Attorney-General George Brandis has not managed to assuage the concerns of a parliamentary committee that a system of warrants for police seeking journalists' ‘metadata’ is incompatible with Australia’s human rights obligations.
A report featuring the concerns of the Parliamentary Joint Committee on Human Rights was tabled today.
The PJCHR last year sought details from Brandis about the system of warrants employed by security agencies such as the Australian Federal Police when they seek to access the telecommunications data of a journalist in order to identify the source of a story.
Details of the scheme are set out in a government-made regulation, not the primary data retention legislation, and it is that regulation that last year was the subject of scrutiny by the PJCHR.
Under normal circumstances agencies authorised to access historical telecommunications information covered by the data retention scheme are not required to apply for a warrant.
The warrant requirement when seeking journalists’ telecommunications data specifically to identify a source was included as a compromise by the government in the face of concern about the data retention regime's impact on the media.
The PJCHR last year raised concerns about several elements of the warrant scheme, under which a journalist or publisher is not notified of a warrant application. Instead a government-appointed ‘Public Interest Advocate’ (PIA) may object to the application.
It is illegal to disclose that such a warrant is being sought, and the process of granting a warrant takes place in secret.
This means that although a PIA can make submissions on a warrant application it is prohibited from contacting a journalist who is the subject of an application.
The warrant process is set out in the Telecommunications (Interception and Access) Amendment (Public Interest Advocates and Other Matters) Regulation 2015 and under the regulation there is no requirement that a PIA submission be considered before a warrant is issued.
In its latest report the committee offers details of the reply it received from Brandis. The attorney-general said it was “reasonable and proportionate” that a journalist not be notified of a warrant application.
“This reflects the public interest in avoiding the kinds of harm that may arise if a party is given advance knowledge of the application and in turn, the existence of an investigation,” Brandis wrote.
In relation to another concern of the committee, that a PIA may in some circumstances may only be provided with a summary of an application, that measure in the regulation relates to oral applications for warrants Brandis wrote.
In relation relation to a further concerns of the human rights committee, the attorney-general wrote: “I have considered very carefully concerns about warrants being issued absent a submission by a Public Interest Advocate.
“However, I am advised that it would be beyond the scope of the regulation-making powers in the Act to prevent warrants being made in the absence of a submission from a Public Interest Advocate.”
“The legislation provides a discretion to the issuing authority as to whether to issue journalist information warrants.
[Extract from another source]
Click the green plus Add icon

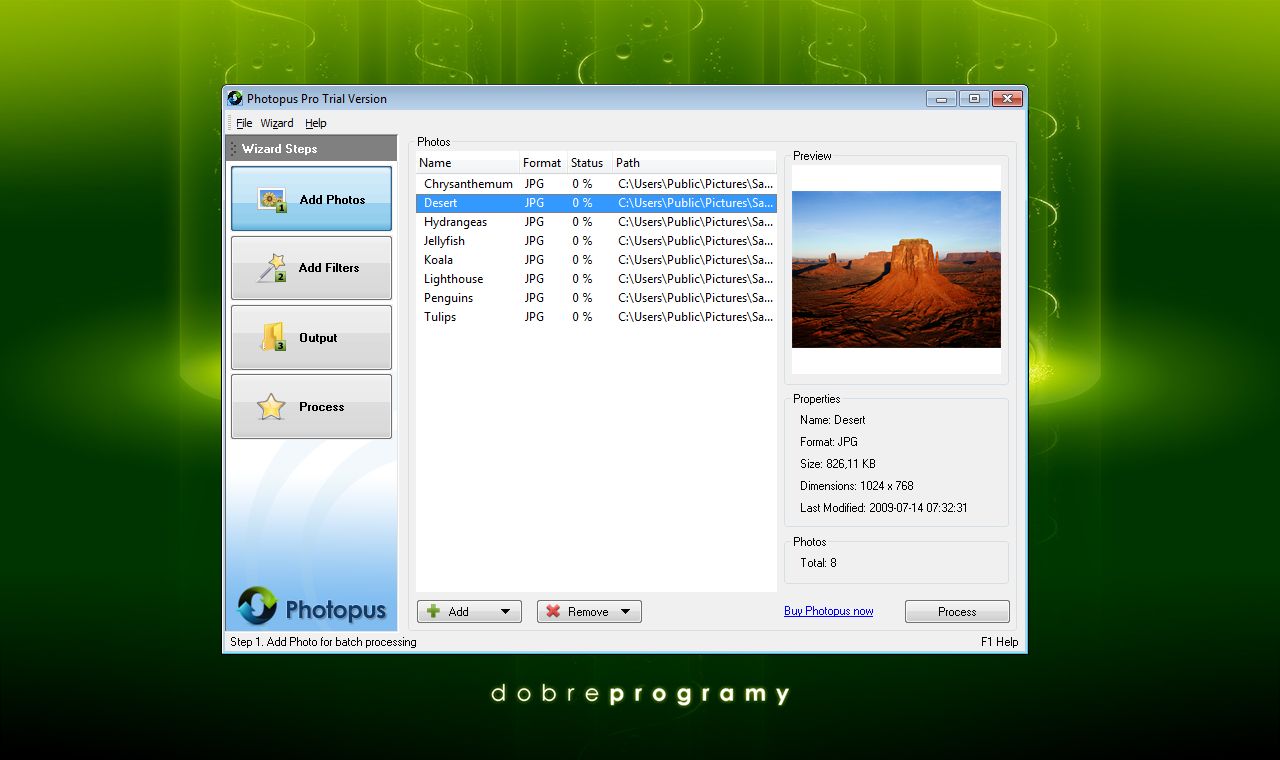tap(432, 611)
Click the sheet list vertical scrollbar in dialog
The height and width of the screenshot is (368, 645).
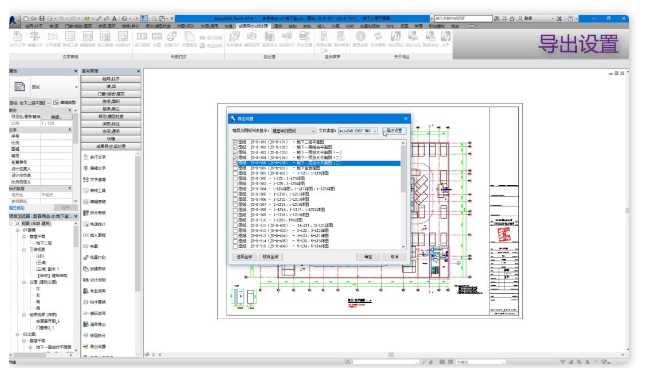[x=403, y=194]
It is well-established that the Minister may not make delegated legislation that is contrary to the primary statute,” the attorney-general wrote.
“However, the Regulations include an additional requirement that in circumstances where an Advocate indicates that he or she is unable to consider an application or request, the agency is required to give a copy to another Advocate. In effect, this requires an agency to continue to approach Advocates until it finds one who is available.”
The attorney-general’s responses left the committee unsatisfied, however.
The “blanket prohibition” on the PIA contacting a party affected by a warrant means that “even were a court to consider it was necessary or desirable for the PIA to seek instructions in any regard from an affected person, the court is unable to order or allow that to occur,” the report said.
In relation to a PIA being provided with only a summary of a warrant application, the committee said that the attorney-general’s details about it relating to oral applications should be included in the regulation.
Finally the committee argued that in relation to a warrant being issued without a PIA making a submission, the safeguards outlined by Brandis “do not address the committee's concern, which is that a minister or issuing authority may still issue a journalist information warrant without any submission from a PIA, thereby limiting the right to a fair hearing and an effective remedy, and, consequentially, the right to privacy and freedom of expression.”
The committee concluded that the regulation that governs the warrant scheme “may, taken together with the primary legislation, remain incompatible with Australia's obligations under international human rights law.”